David Brooks marrs an otherwise solid column about the contradictions of conservatism's hatred of "the elite" with this statement:
The feminists declare that [Palin is] not a real woman because she doesn’t hew to their rigid categories.
No, feminists don't like Sarah Palin because she wants to, at best, give state governments jurisdiction over women's bodies. The tokenism of her selection manages to be both insulting and incompetent at the same time (as Ann argued on the day the selection was announced). But if anyone has been "hewing to rigid categories" it's the people who have claimed that she represents a new "feminist ideal" by being the kind of woman some people want "laying next to" them. And as Courtney Martin argues, Palin's candidacy is in and of itself an argument for traditional gender roles.

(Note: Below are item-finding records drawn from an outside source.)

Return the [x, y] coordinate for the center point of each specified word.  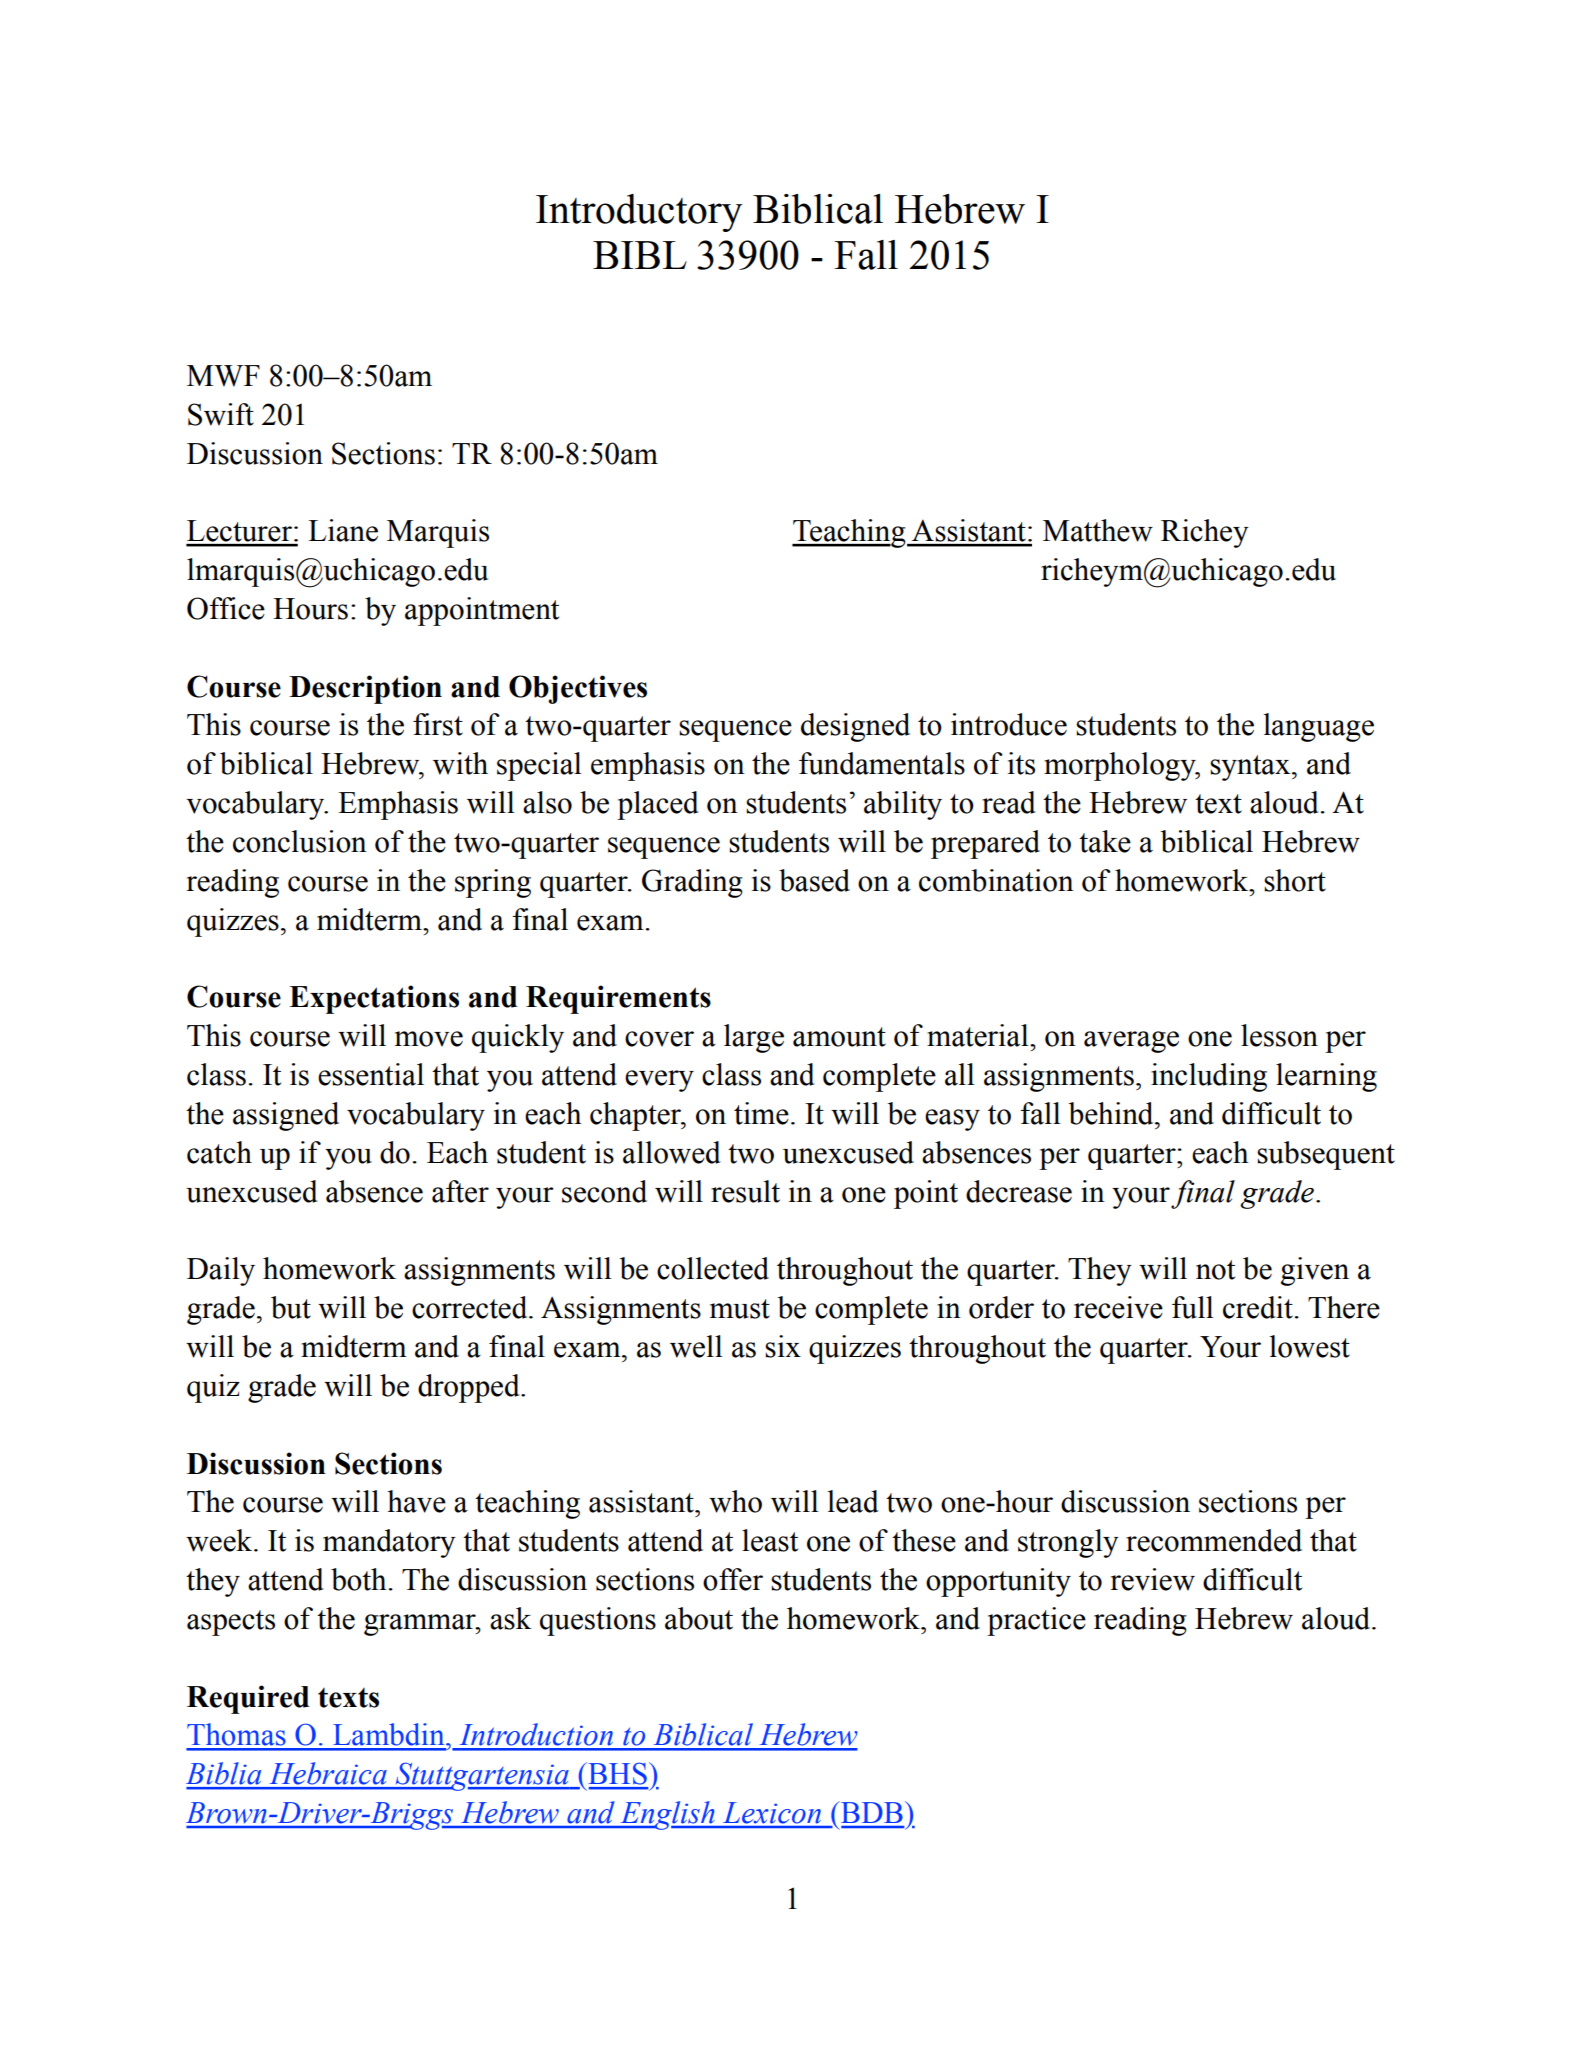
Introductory [639, 213]
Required [248, 1699]
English [667, 1815]
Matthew [1098, 530]
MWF [223, 376]
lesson [1279, 1035]
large [754, 1038]
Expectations [374, 999]
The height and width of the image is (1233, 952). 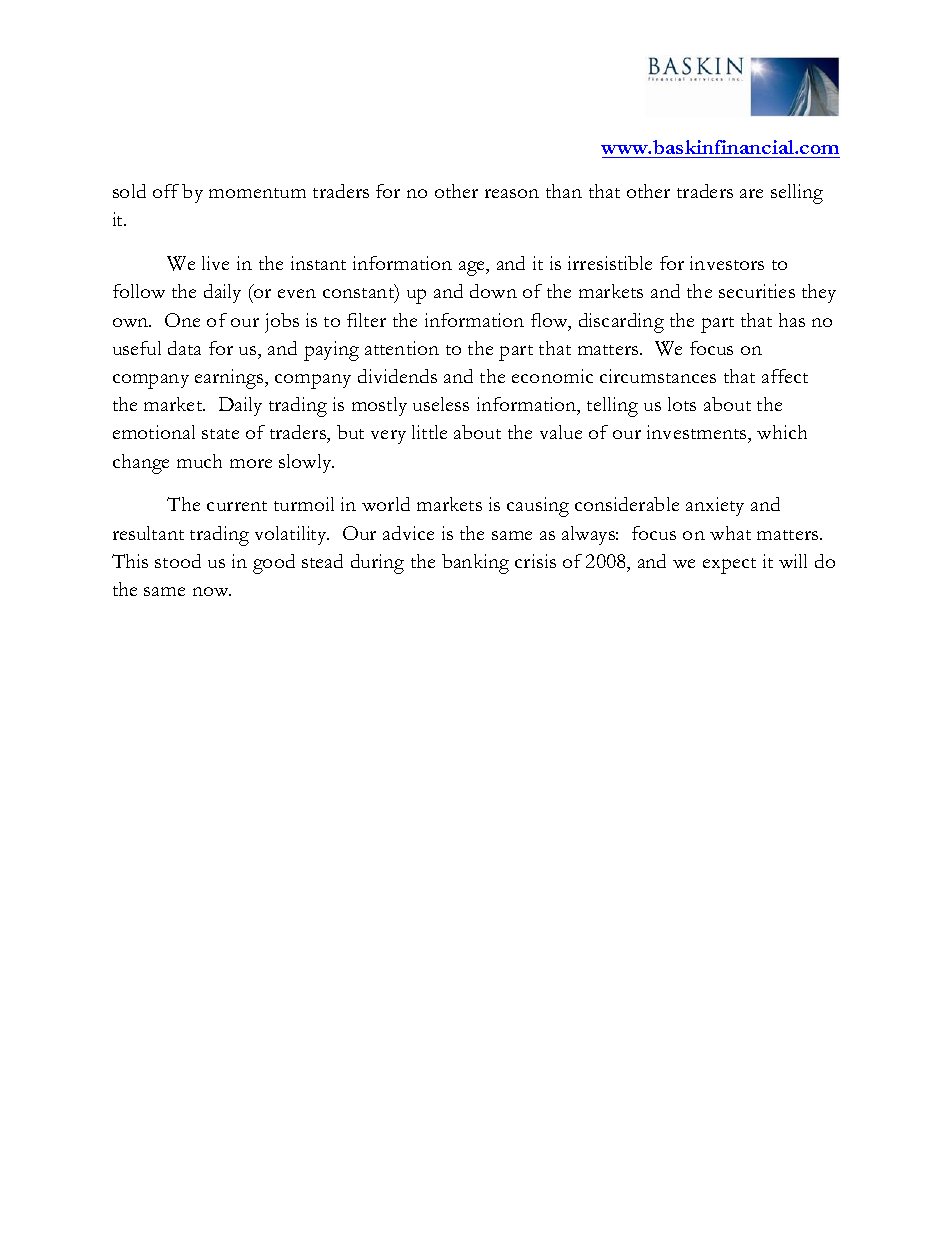 What do you see at coordinates (757, 291) in the image?
I see `securities` at bounding box center [757, 291].
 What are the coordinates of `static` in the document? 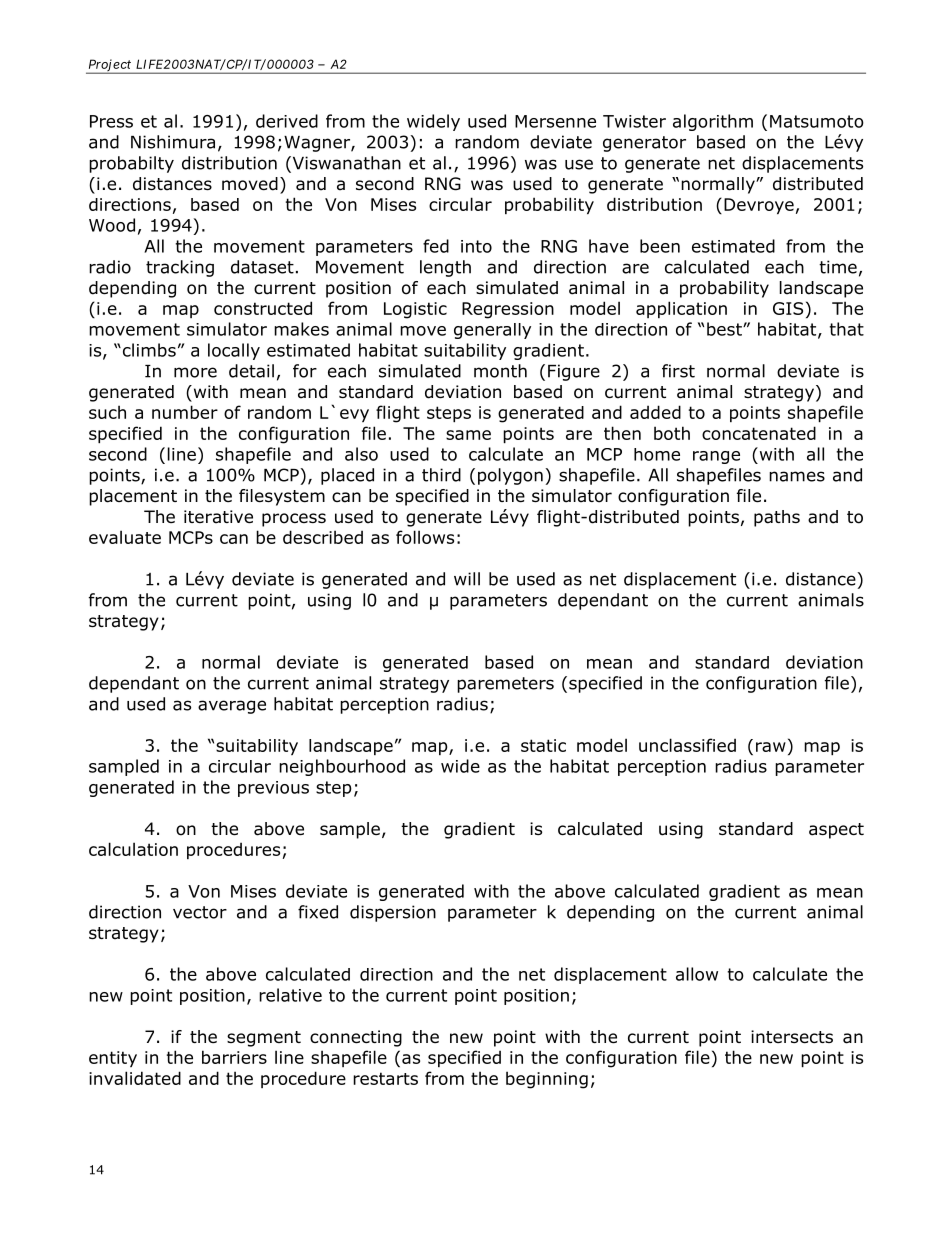 It's located at (543, 745).
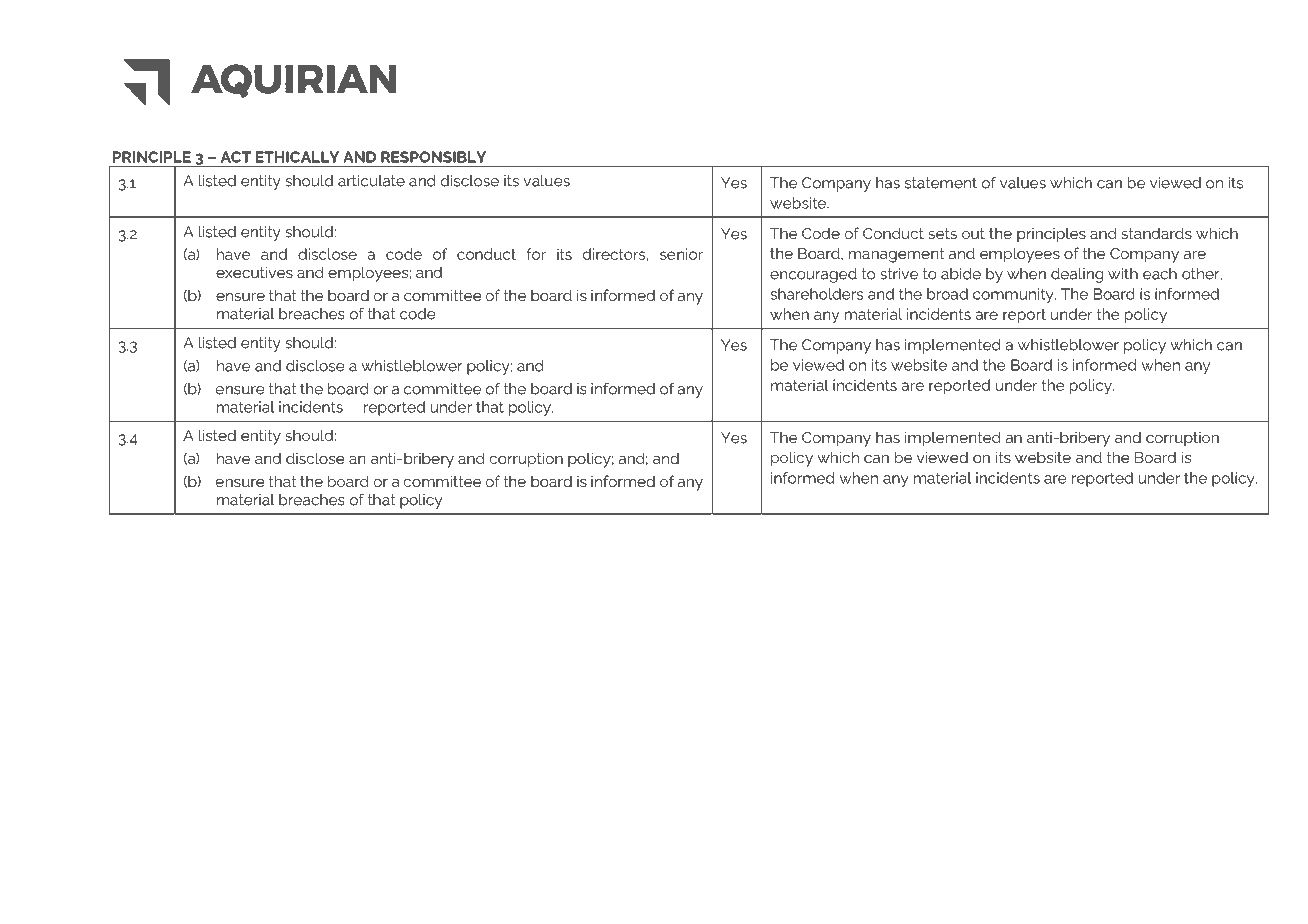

Palin appeals to many conservatives precisely because of her non-political, (but politicized) qualities, her big family, and her physical attractiveness. They see in her what a woman "should be." (After all, "who wants to stare at an aging woman," who isn't "a babe" eh, Rush?) But the very notion that woman "should be" something other than what she wants to be is what feminists have been fighting since the beginning of the movement.
Feminists may not embrace Palin as one of them, but that's not the same as sayingshe's not "a real woman." That's the kind of argument conservativesmake about feminists.